● **EXERCISES**:
A. According to the indicator guidance document, in what form does integrated assessment present its results?
B. Retype the part of the indicator guidance document starting at "KTL/MNP (E. Kunseler, L." and ending at "risk assessment methods.".

begin DOCUMENT PASSAGE

Guidance and methods for indicator selection and specification
This is a guidance document for selecting and specifying indicators as a part of applying the Intarese method.
KTL/MNP (E. Kunseler, L. van Bree, M. van der Hoek, M. Pohjola, J. Tuomisto)
Introduction
Integrated risk assessment, as applied in the Intarese project, can be defined as the assessment of risks to human health from environmental stressors based on a ‘whole system’ approach. It thus endeavours to take account of all the main factors, links, effects and impacts relating to a defined issue or problem, and is deliberately more inclusive (less reductionist) than most traditional risk assessment procedures. (D. Briggs, 16.5.06))
Key characteristics of integrated assessment are:
- It is designed to assess complex policy-related issues and problems, in a more comprehensive and inclusive manner than that usually adopted by traditional risk assessment methods.
- It takes a ‘full-chain’ approach – i.e. it explicitly attempts to define and assess all the important links between source and impact, in order to allow the determinants and consequences of risk to be tracked in either direction through the system (from source to impact, or from impact back to source).
- It takes account of the additive, interactive and synergistic effects within this chain and uses assessment methods that allow these to be represented in a consistent and coherent way (i.e. without double-counting or exclusion of significant effects).
- It presents results of the assessment as a linked set of policy-relevant ‘outcome indicators’.
- It makes the best possible use of the available data and knowledge, whilst recognising the gaps and uncertainties that exist; it presents information on these uncertainties at all points in the chain. (D. Briggs, 16.5.06)

end DOCUMENT PASSAGE
begin DATASET EXTRACT

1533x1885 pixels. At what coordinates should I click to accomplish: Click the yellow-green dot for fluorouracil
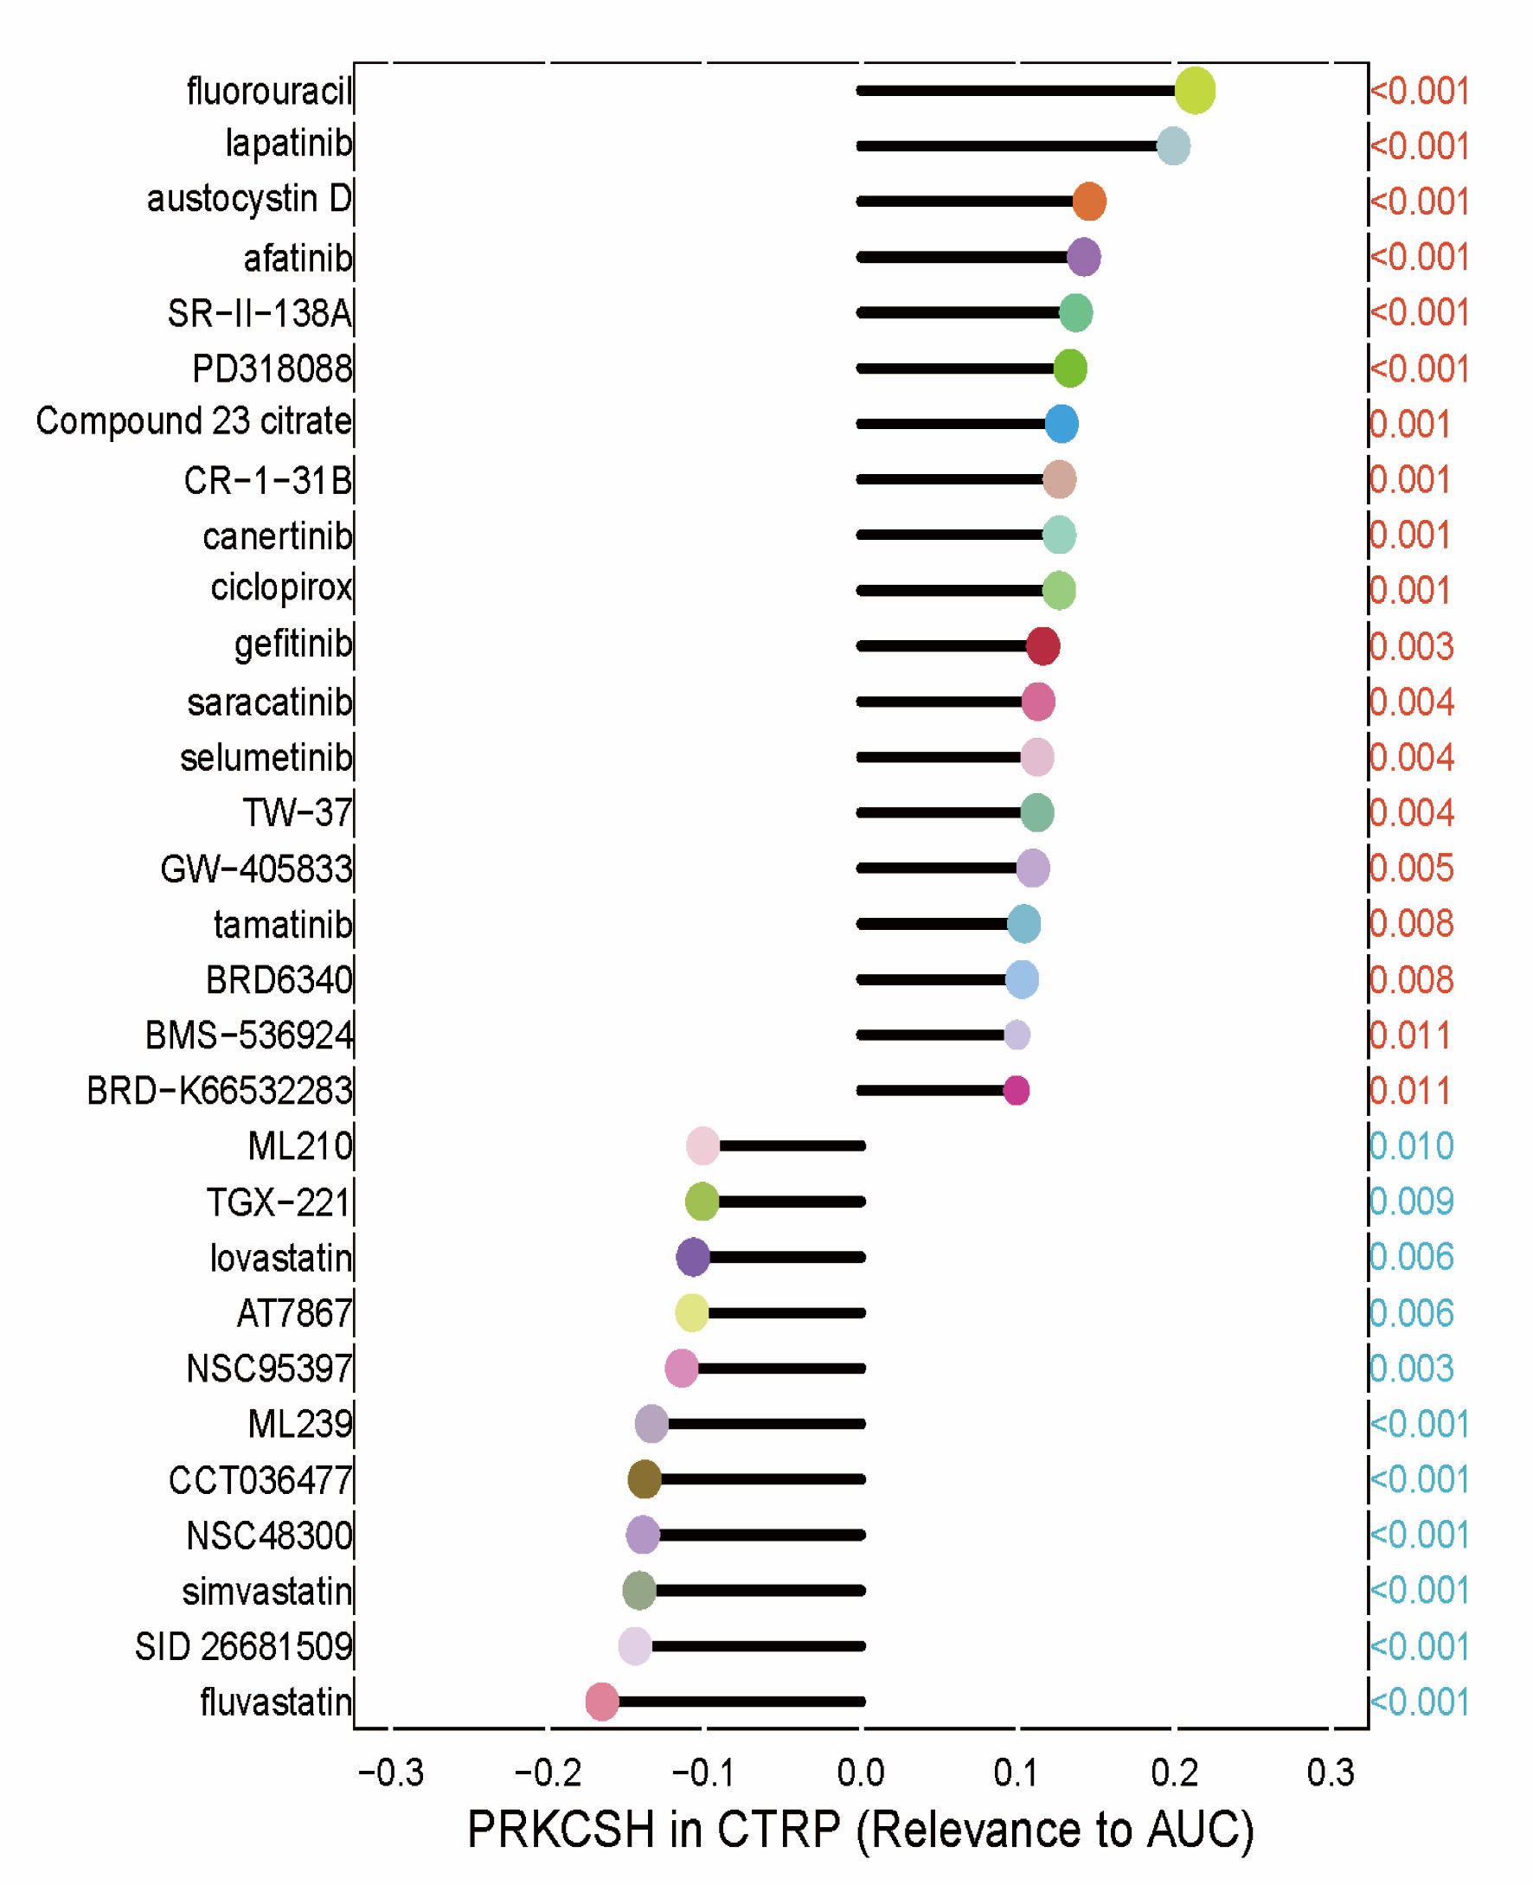tap(1194, 90)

end DATASET EXTRACT

● **RESPONSES TO THE TASKS**:
A. As a linked set of policy-relevant "outcome indicators."

B.
KTL/MNP (E. Kunseler, L. van Bree, M. van der Hoek, M. Pohjola, J. Tuomisto)
Introduction
Integrated risk assessment, as applied in the Intarese project, can be defined as the assessment of risks to human health from environmental stressors based on a ‘whole system’ approach. It thus endeavours to take account of all the main factors, links, effects and impacts relating to a defined issue or problem, and is deliberately more inclusive (less reductionist) than most traditional risk assessment procedures. (D. Briggs, 16.5.06))
Key characteristics of integrated assessment are:
- It is designed to assess complex policy-related issues and problems, in a more comprehensive and inclusive manner than that usually adopted by traditional risk assessment methods.